■ DIRECTIONS FOR THIS TASK ■
In the part that opens with the line containing "Select the Long position toggle" and closes with the line containing "(x=176, y=288)", swap "Long position" for "Short position" and write those lines out again with nothing else changed. Leave the pictures out of your answer.

### DATA SHOWN ###

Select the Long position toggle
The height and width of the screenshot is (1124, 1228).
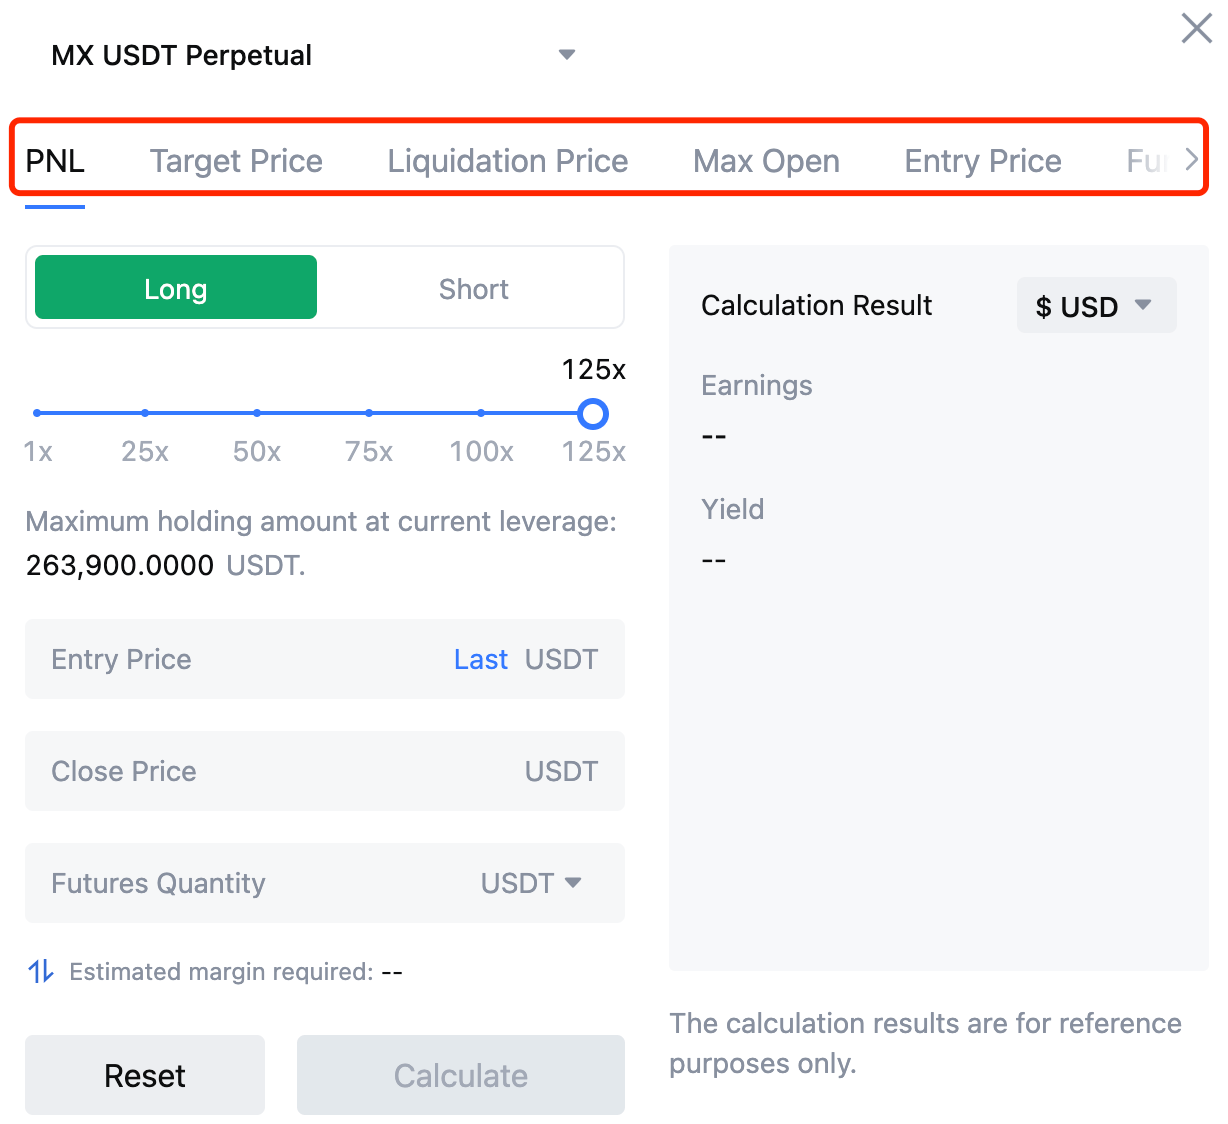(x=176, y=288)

###
### DATA SHOWN ###

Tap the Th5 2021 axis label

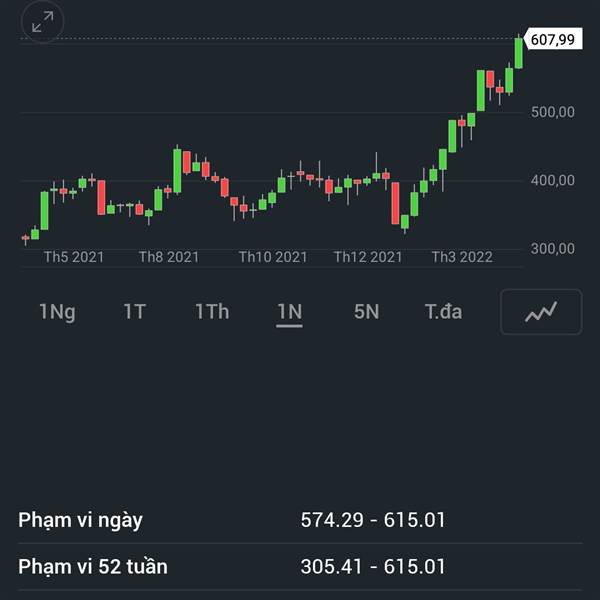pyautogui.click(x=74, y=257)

###
### DATA SHOWN ###

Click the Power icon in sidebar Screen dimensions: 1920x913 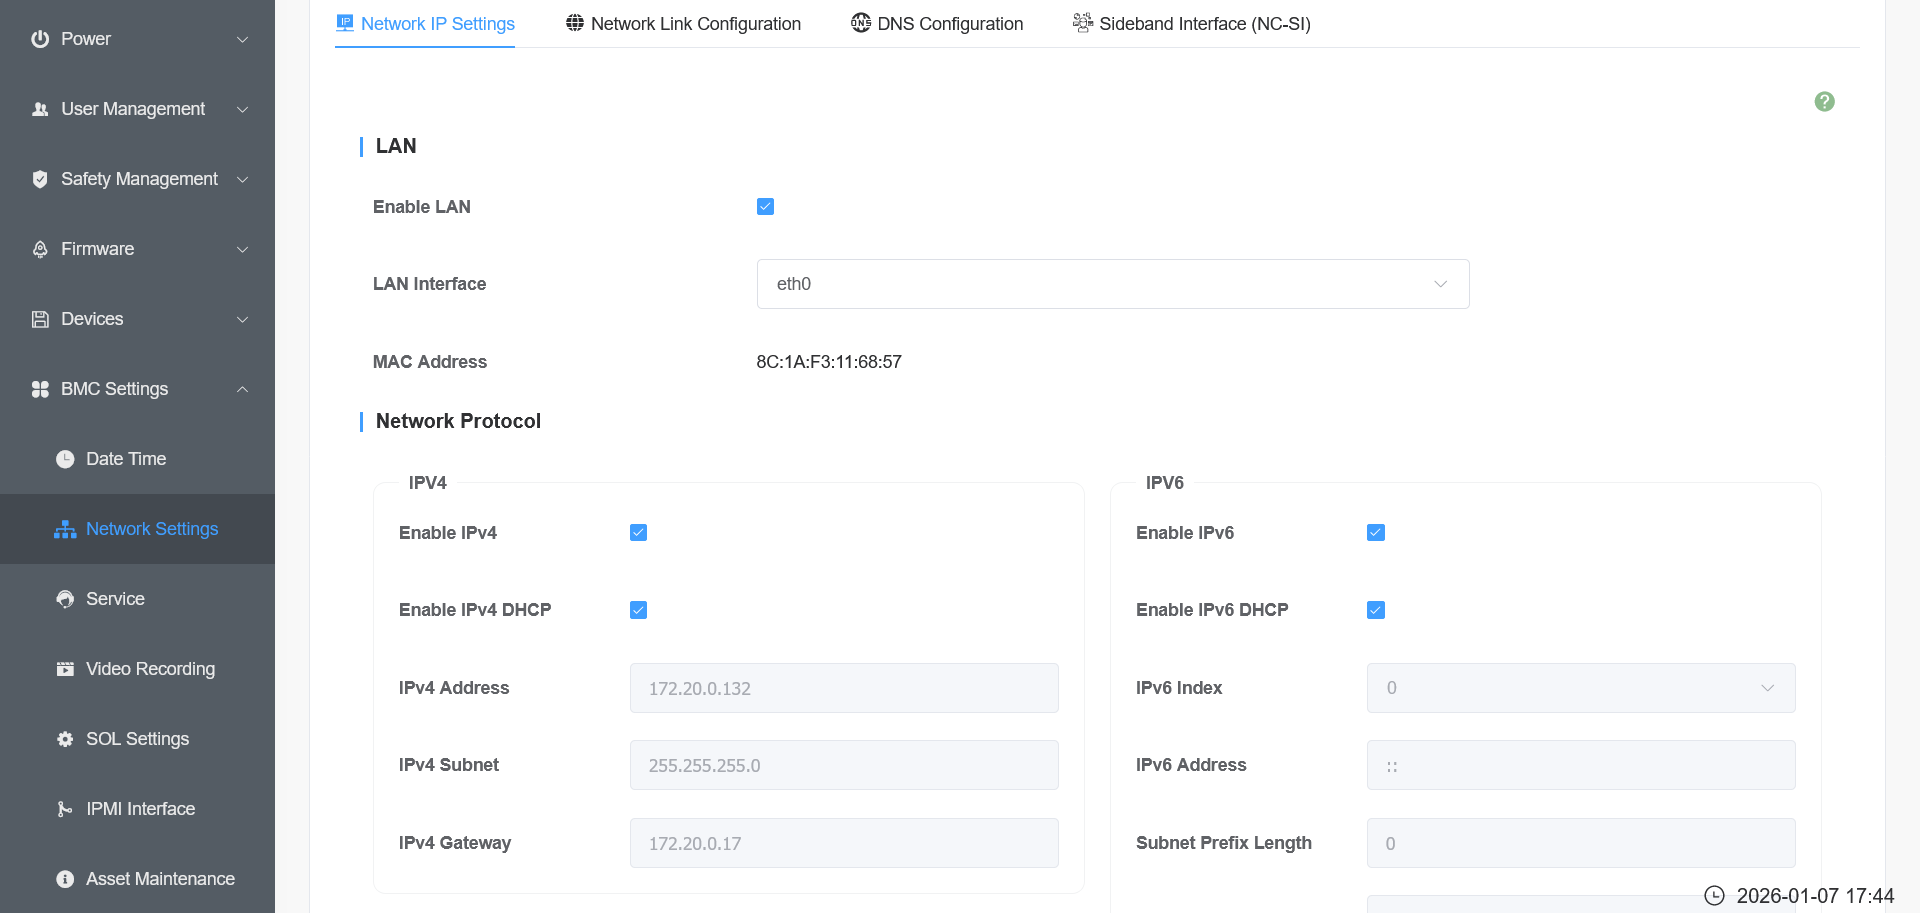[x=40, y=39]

###

■ SOLUTION TO THE PROBLEM ■
Select the Short position toggle
The height and width of the screenshot is (1124, 1228).
(x=176, y=288)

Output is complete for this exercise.